DIRECTIVES:
1 – Answer these about the forum thread:
(a) How much memory did the old D200 server have?
(b) How many hits per day does the website get?
(c) Which tool is suggested for checking whether one drive is hit much more often than the others?
2 – Could you extract from the forum thread the part that opens with the words containing "Thanks for the" and closes with "or some sort?"?

SOURCE EXCERPT:

I see no errors in the netstat -s output. The content for the website is served from the Netwok Appliance (Netapp). Netapp claims that disk read is faster than reading local disk. We have couple of other big websites and we wont have any problems.
We were servering the same content on D200 HP-UX 10.20 with apache 1.3.9, 512MB memory. We did not had these load increase on the old server. Now that we migrated the website to new server with latest Apache and we facing this problem.
we get 1.5 million hits per day on this website.

Thanks for the quick response.

Be Teachable

Mark Greene_1 · ‎07-17-2002

The number of duplicate packets in the tcp section *could* indicate a network issue; however, given this number is so low:

ip:
823073 fragments received

compared to the 55 million total packets, I'd say that you most likely don't have a network issue, and the tcp numbers point to some sort of bottleneck in the system, leading to a delayed response. This in turn generates a bunch of ack reuests from the clients to see if the system is still there, which adds to the perceived slowness.

Do you have a server-side application running that may be single-threading all of the httpd sessions through a lock or config file or some sort?

What are the kernel parameters dbc_max_pct, dbc_min_pct, and shmmin set to?

And maybe try running iostat to see if any one drive is getting hit much more often than the others.

DATA:

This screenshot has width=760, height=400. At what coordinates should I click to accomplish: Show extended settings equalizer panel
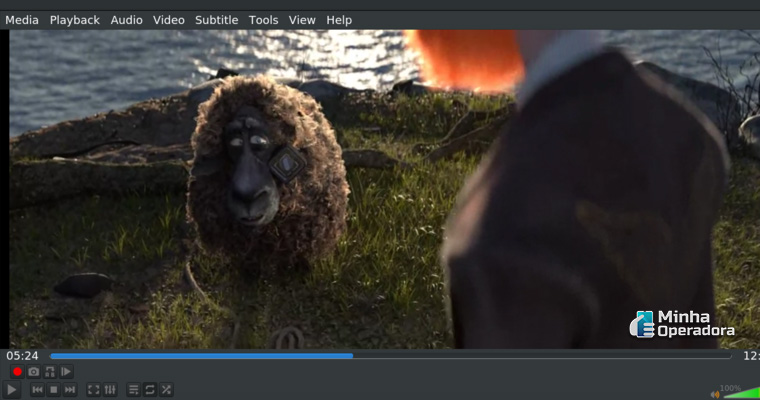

RESPONSES IN ORDER:
1 –
(a) 512MB
(b) 1.5 million
(c) iostat

2 –
Thanks for the quick response.

Be Teachable

Mark Greene_1 · ‎07-17-2002

The number of duplicate packets in the tcp section *could* indicate a network issue; however, given this number is so low:

ip:
823073 fragments received

compared to the 55 million total packets, I'd say that you most likely don't have a network issue, and the tcp numbers point to some sort of bottleneck in the system, leading to a delayed response. This in turn generates a bunch of ack reuests from the clients to see if the system is still there, which adds to the perceived slowness.

Do you have a server-side application running that may be single-threading all of the httpd sessions through a lock or config file or some sort?